Please rewrite everything from the line containing "You are a computer-use agent. 928x695 pixels." down to the last line, changing "screenshot" to "screen image" and keeping the rest unchanged. Leave the pictures out.

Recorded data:
## Begin

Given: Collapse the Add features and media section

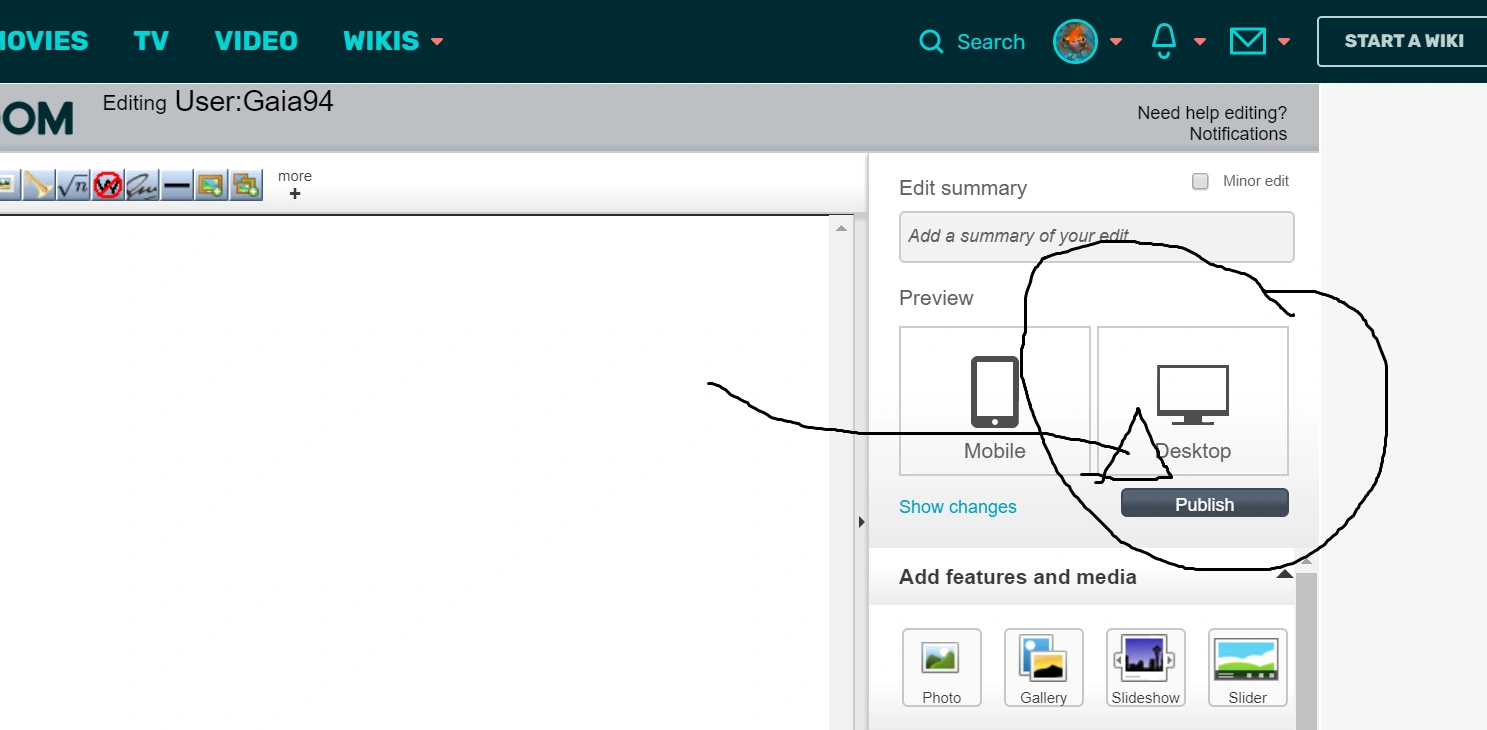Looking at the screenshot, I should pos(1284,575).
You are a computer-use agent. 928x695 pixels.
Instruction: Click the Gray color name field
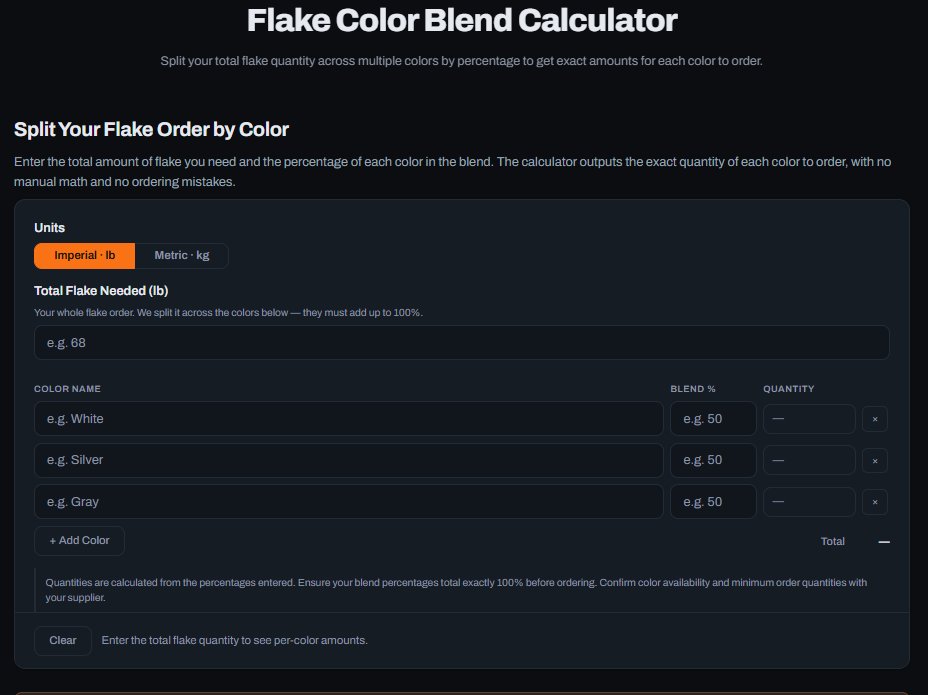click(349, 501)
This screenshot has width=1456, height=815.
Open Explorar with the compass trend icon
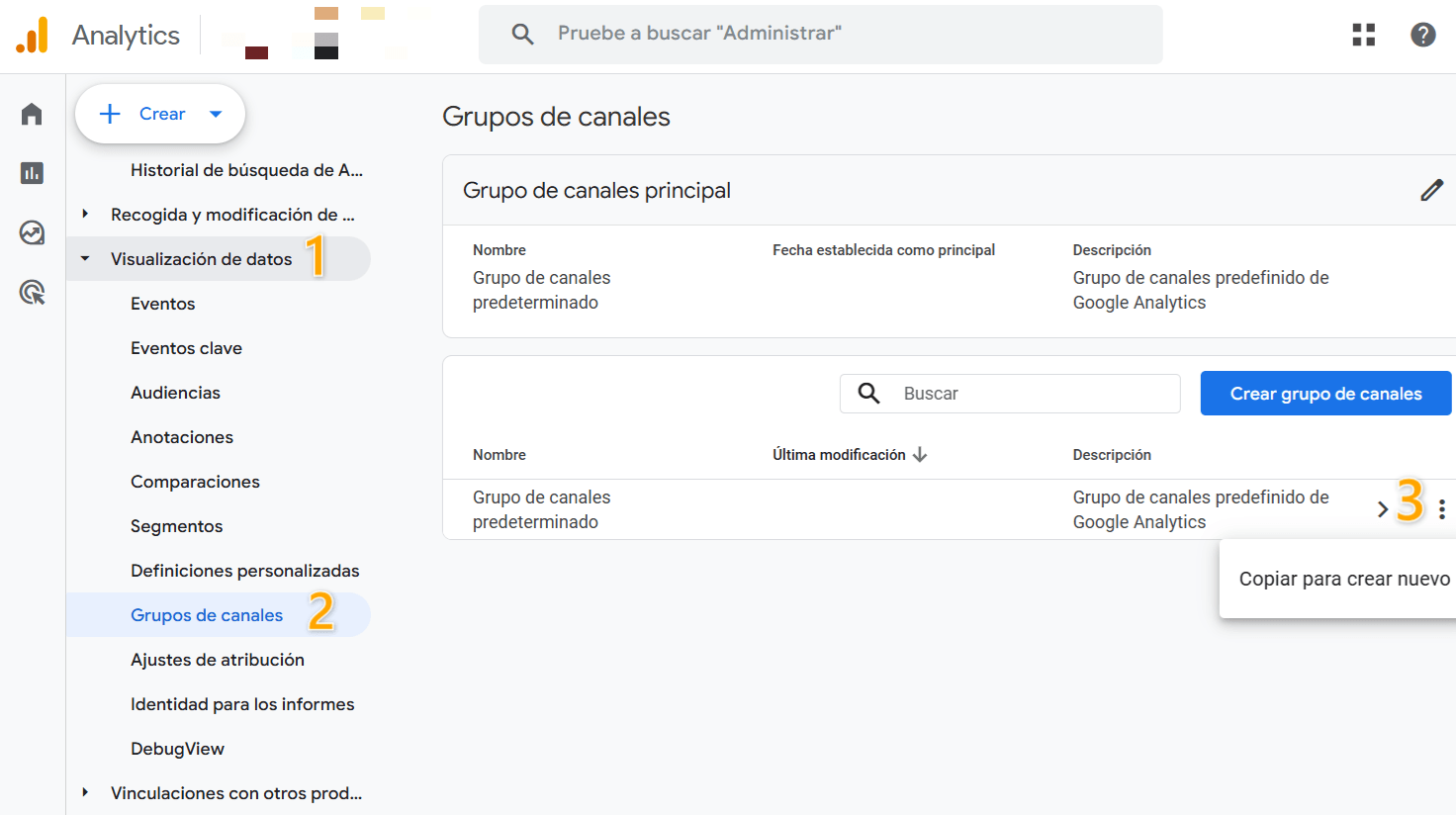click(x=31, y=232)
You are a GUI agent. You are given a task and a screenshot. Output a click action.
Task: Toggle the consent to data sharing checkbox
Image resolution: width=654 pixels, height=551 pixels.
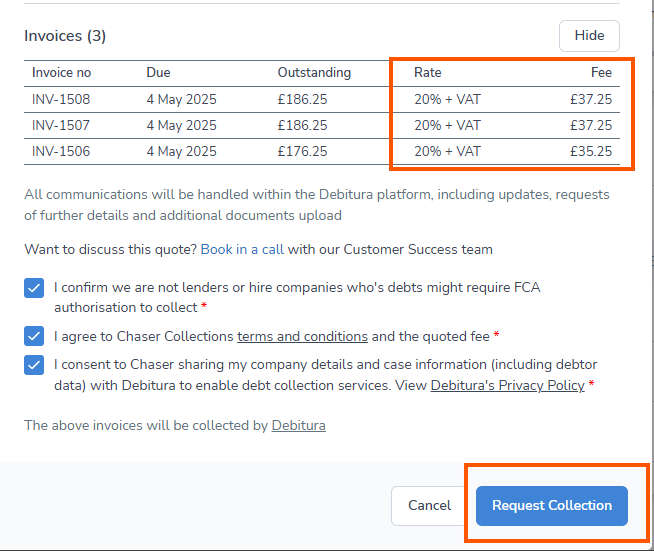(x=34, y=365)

## End

→ **Answer to the problem**
You are a computer-use agent. 928x695 pixels.
Instruction: Click the Gray color name field
click(349, 501)
This screen image has width=1456, height=815.
Open Explorar with the compass trend icon
click(x=31, y=232)
You are a GUI agent. You are given a task and a screen image. Output a click action.
Task: Toggle the consent to data sharing checkbox
Image resolution: width=654 pixels, height=551 pixels.
(x=34, y=365)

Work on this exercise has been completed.